§ STORED ROWS:
===

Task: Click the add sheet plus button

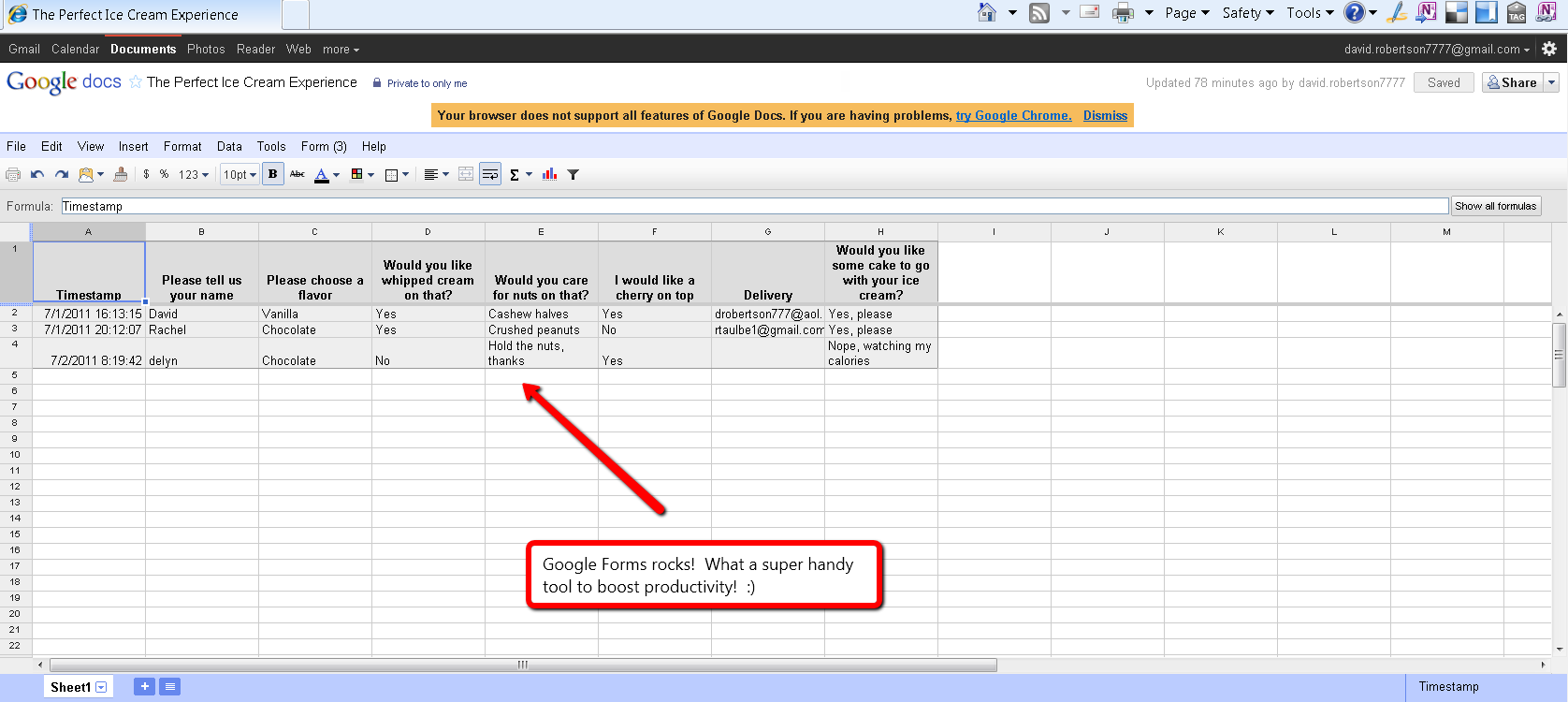Action: pyautogui.click(x=144, y=687)
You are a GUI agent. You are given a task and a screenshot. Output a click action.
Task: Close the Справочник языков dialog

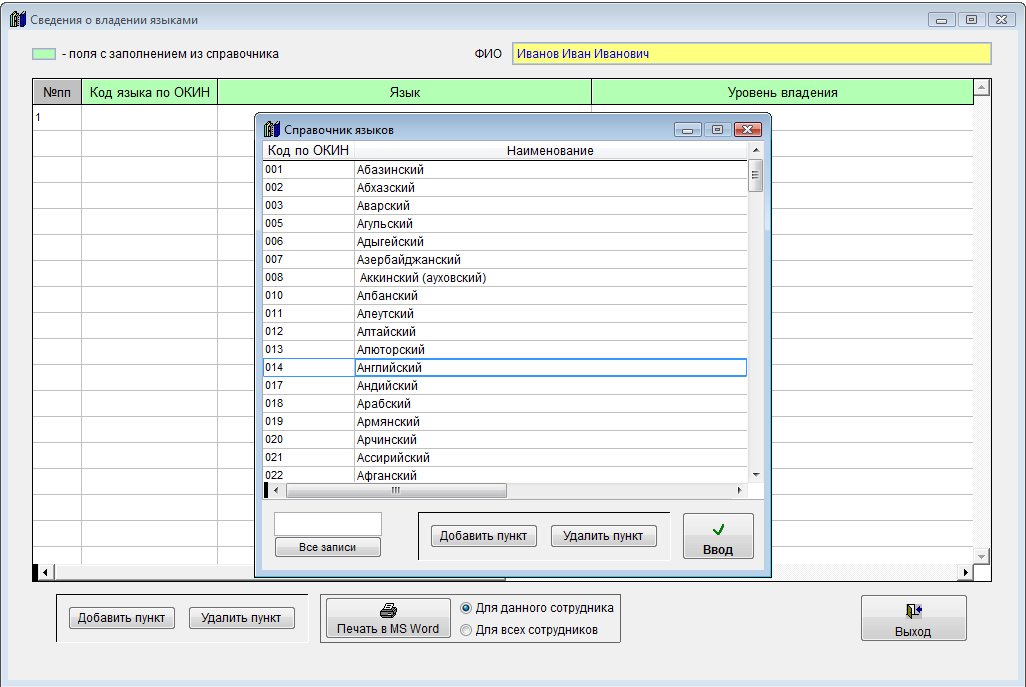coord(748,129)
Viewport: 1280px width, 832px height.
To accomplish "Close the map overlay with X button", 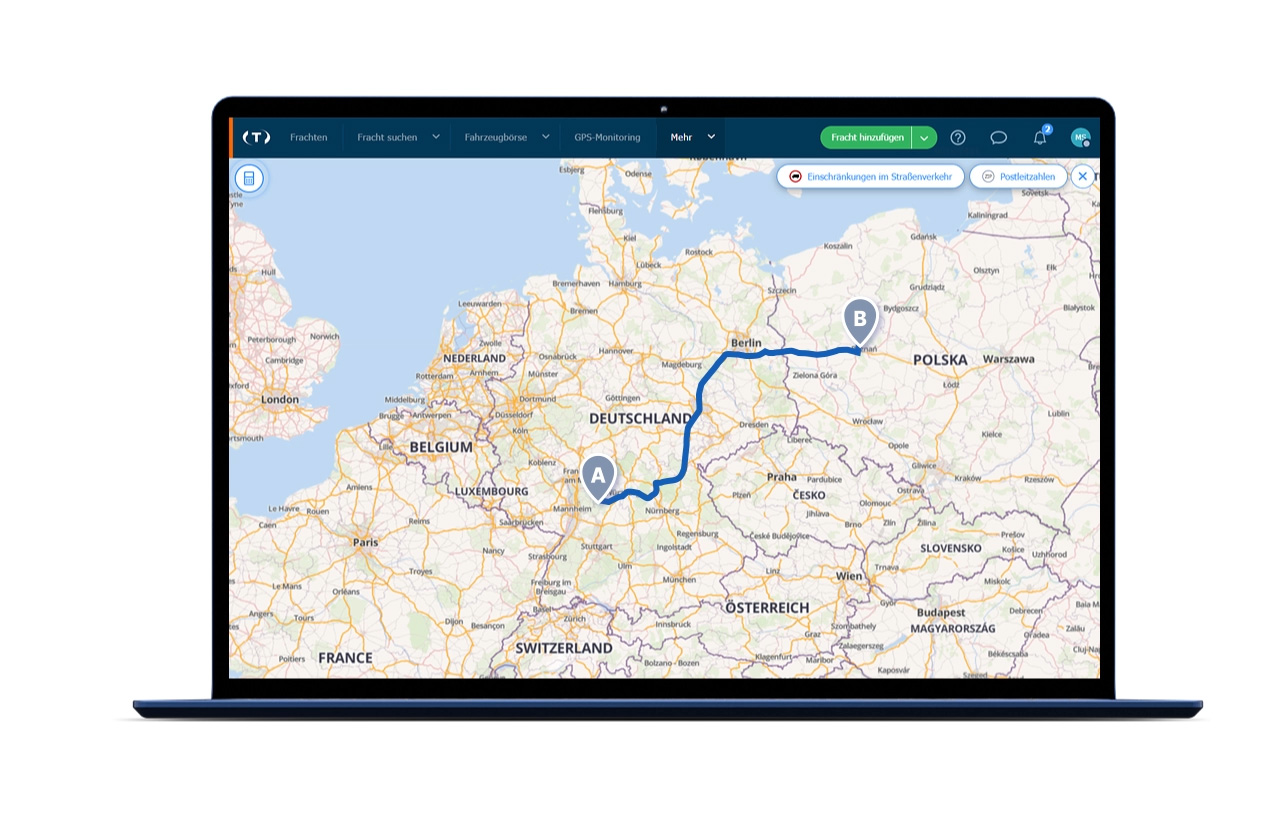I will [1082, 176].
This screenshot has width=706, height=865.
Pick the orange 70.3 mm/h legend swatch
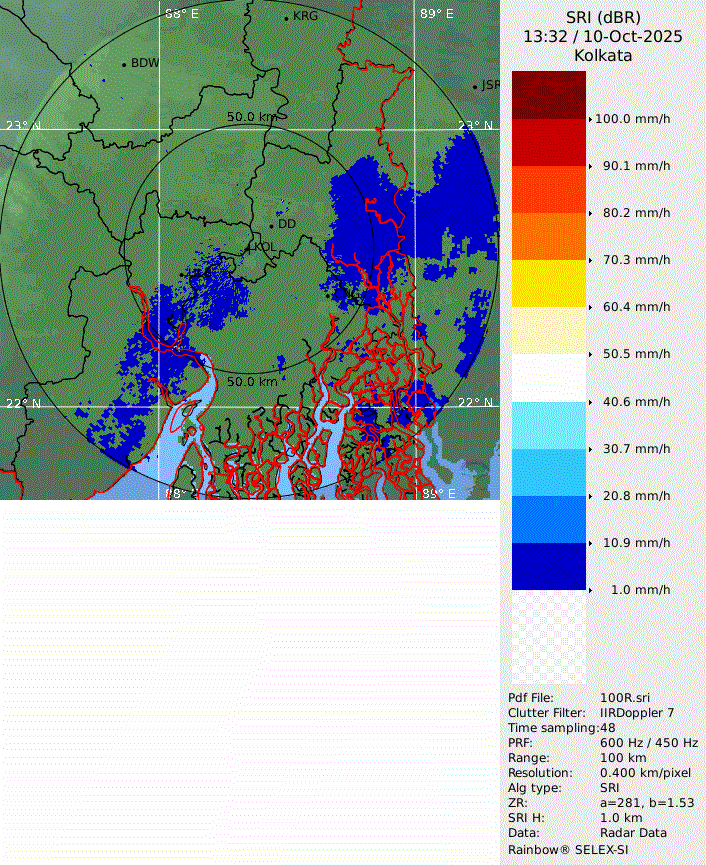(548, 236)
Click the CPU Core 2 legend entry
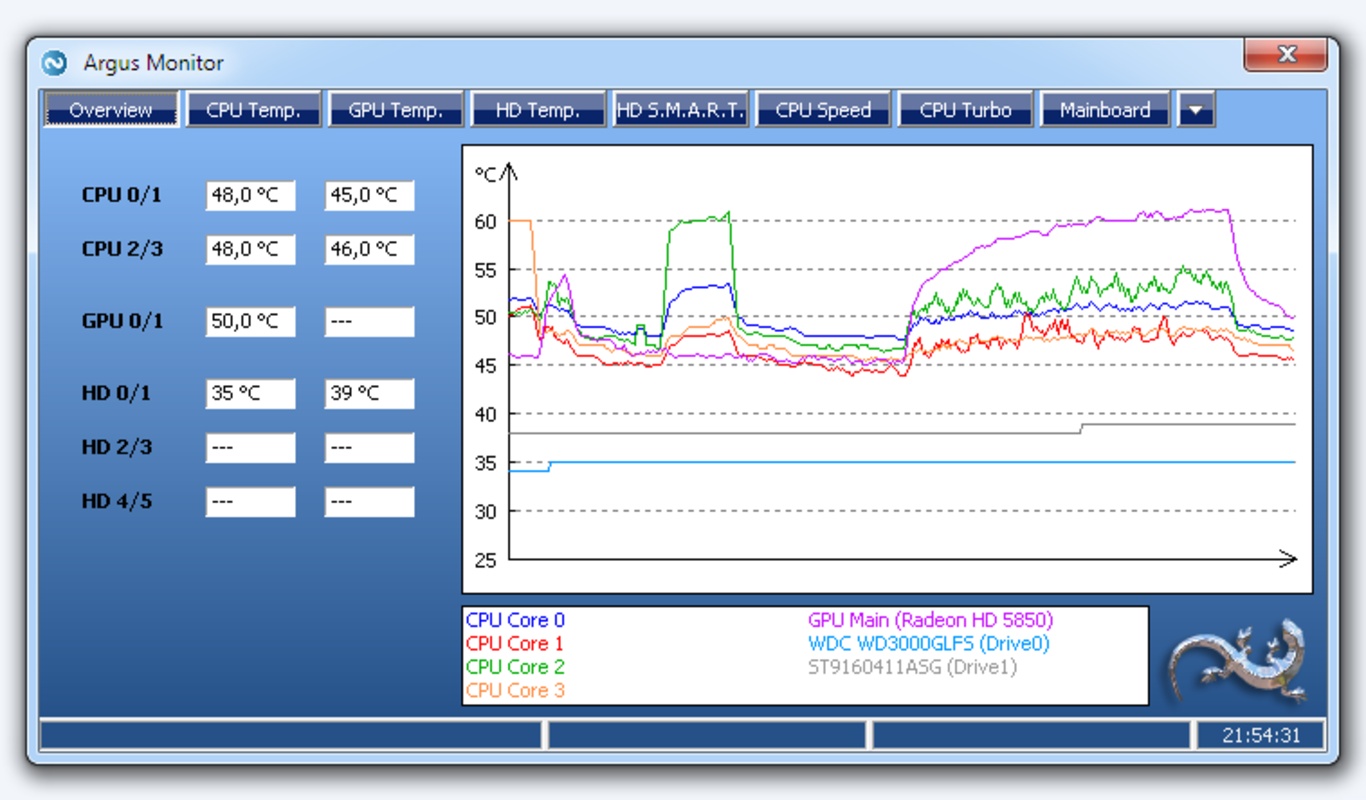Viewport: 1366px width, 800px height. point(515,667)
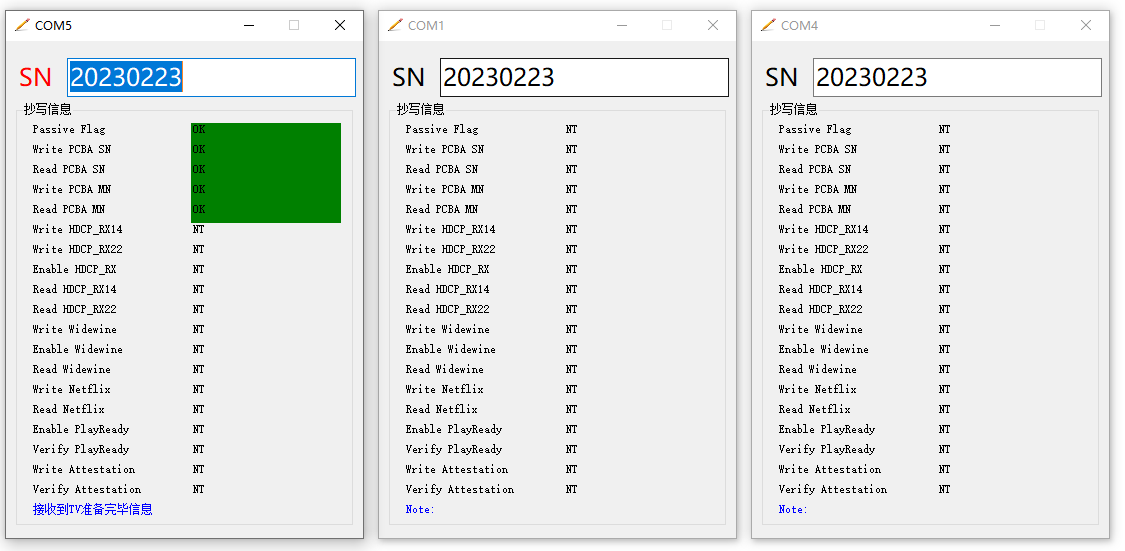Close the COM1 window
The height and width of the screenshot is (551, 1125).
(713, 25)
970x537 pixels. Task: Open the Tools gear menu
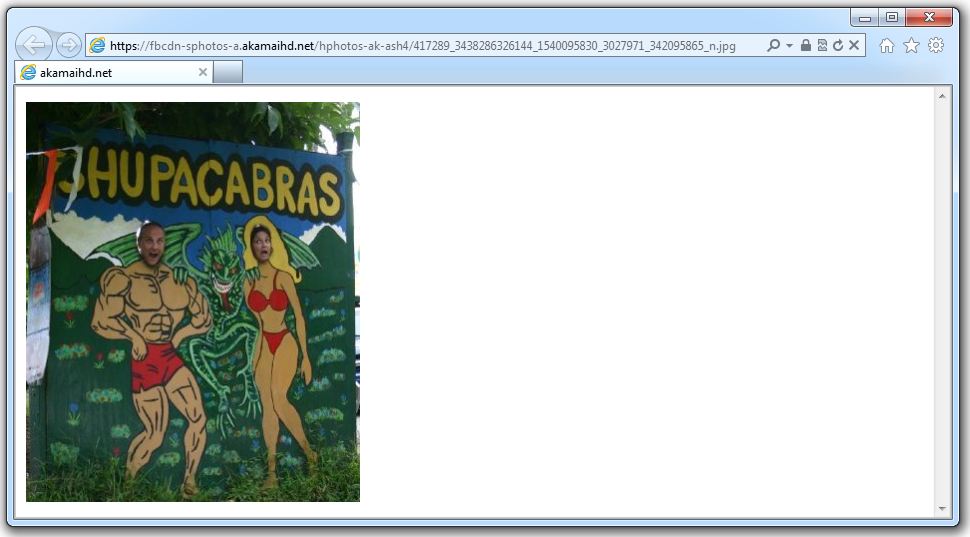[x=936, y=45]
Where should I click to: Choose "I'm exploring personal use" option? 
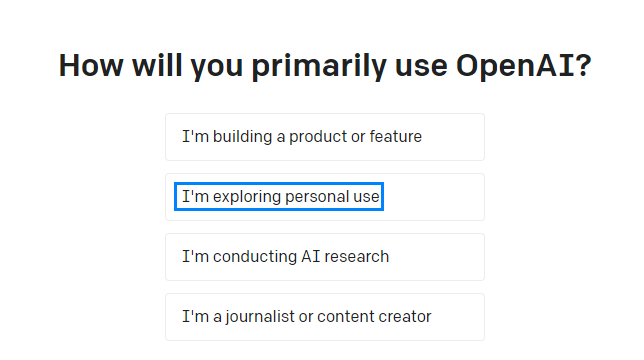(325, 197)
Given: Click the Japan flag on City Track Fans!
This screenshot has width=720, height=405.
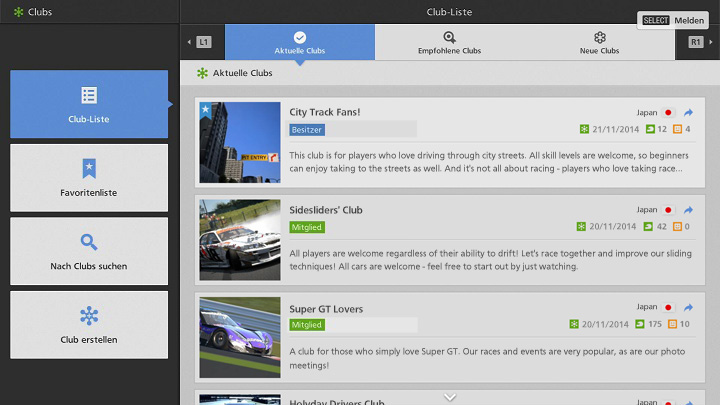Looking at the screenshot, I should coord(668,113).
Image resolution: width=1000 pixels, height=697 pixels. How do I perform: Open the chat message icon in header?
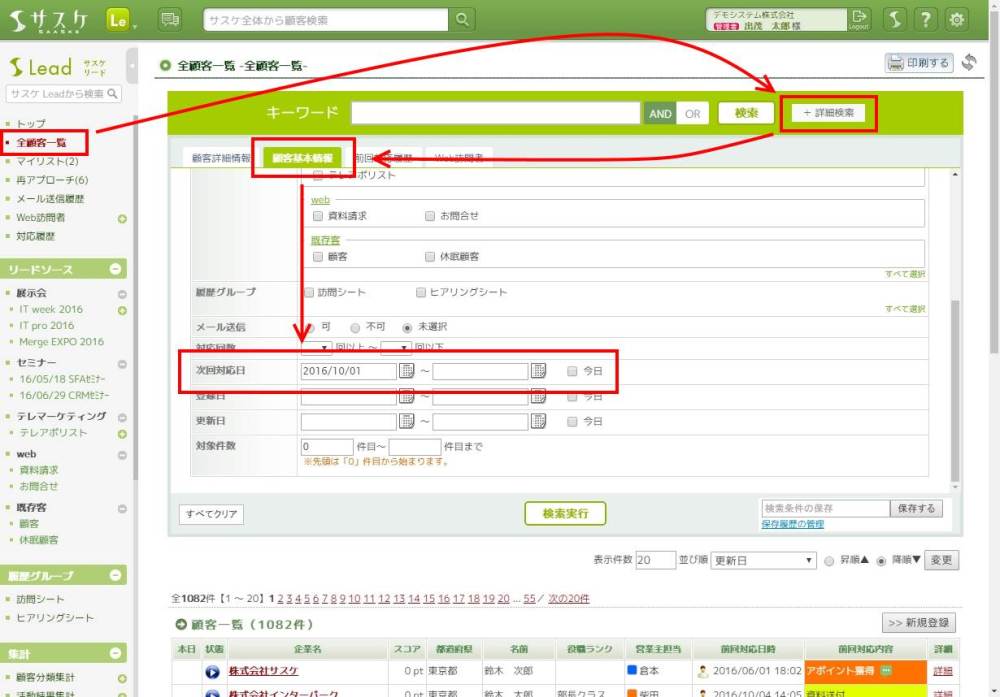tap(170, 19)

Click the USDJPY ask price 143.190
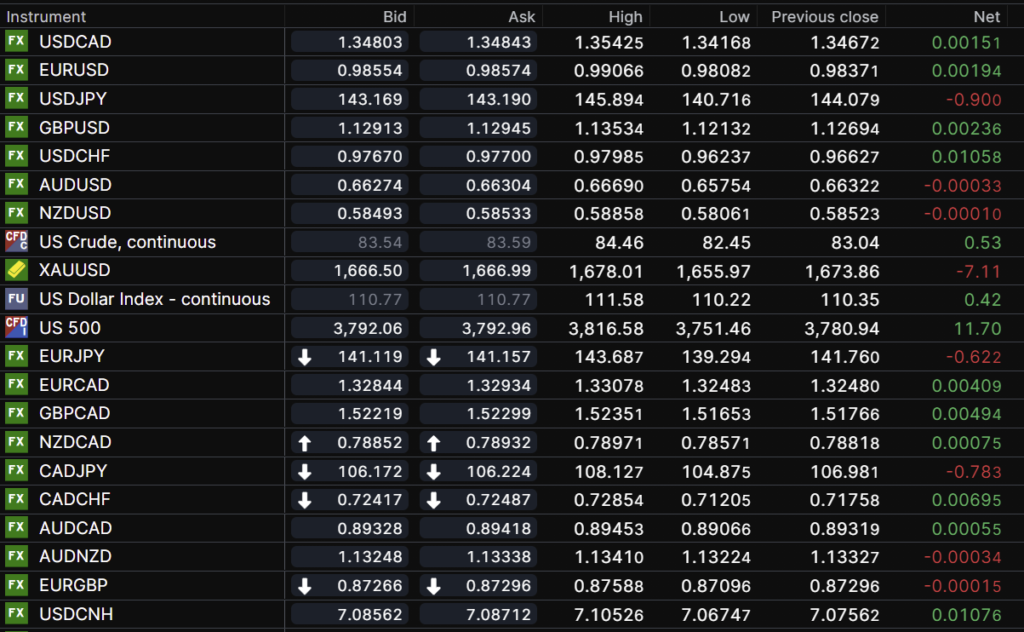478,99
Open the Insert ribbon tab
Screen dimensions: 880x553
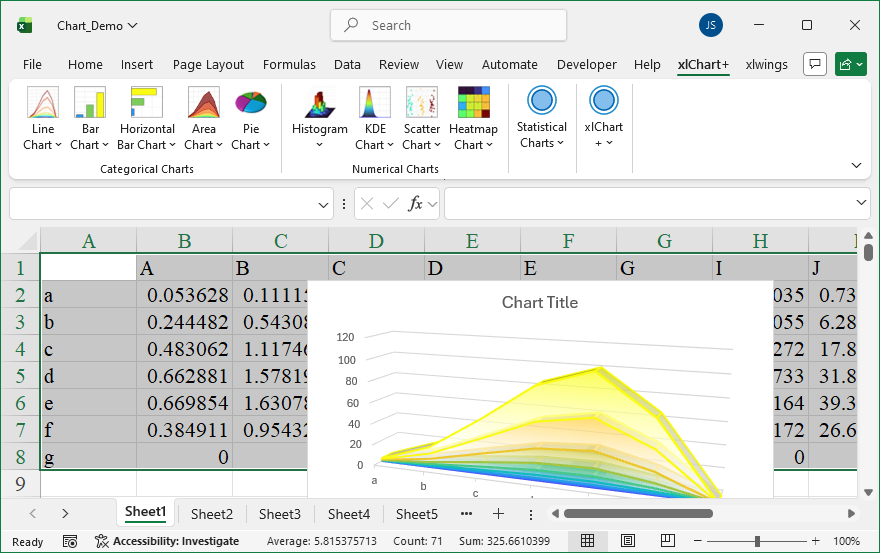pyautogui.click(x=137, y=65)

===

§ AIM:
Copy out again everything from the line containing "Click the USDJPY ask price 143.190" down to the end of the material, leaving out the pictures.

§ WRITTEN REPLY:
Click the USDJPY ask price 143.190
478,99
Open the Insert ribbon tab
Screen dimensions: 880x553
pyautogui.click(x=137, y=65)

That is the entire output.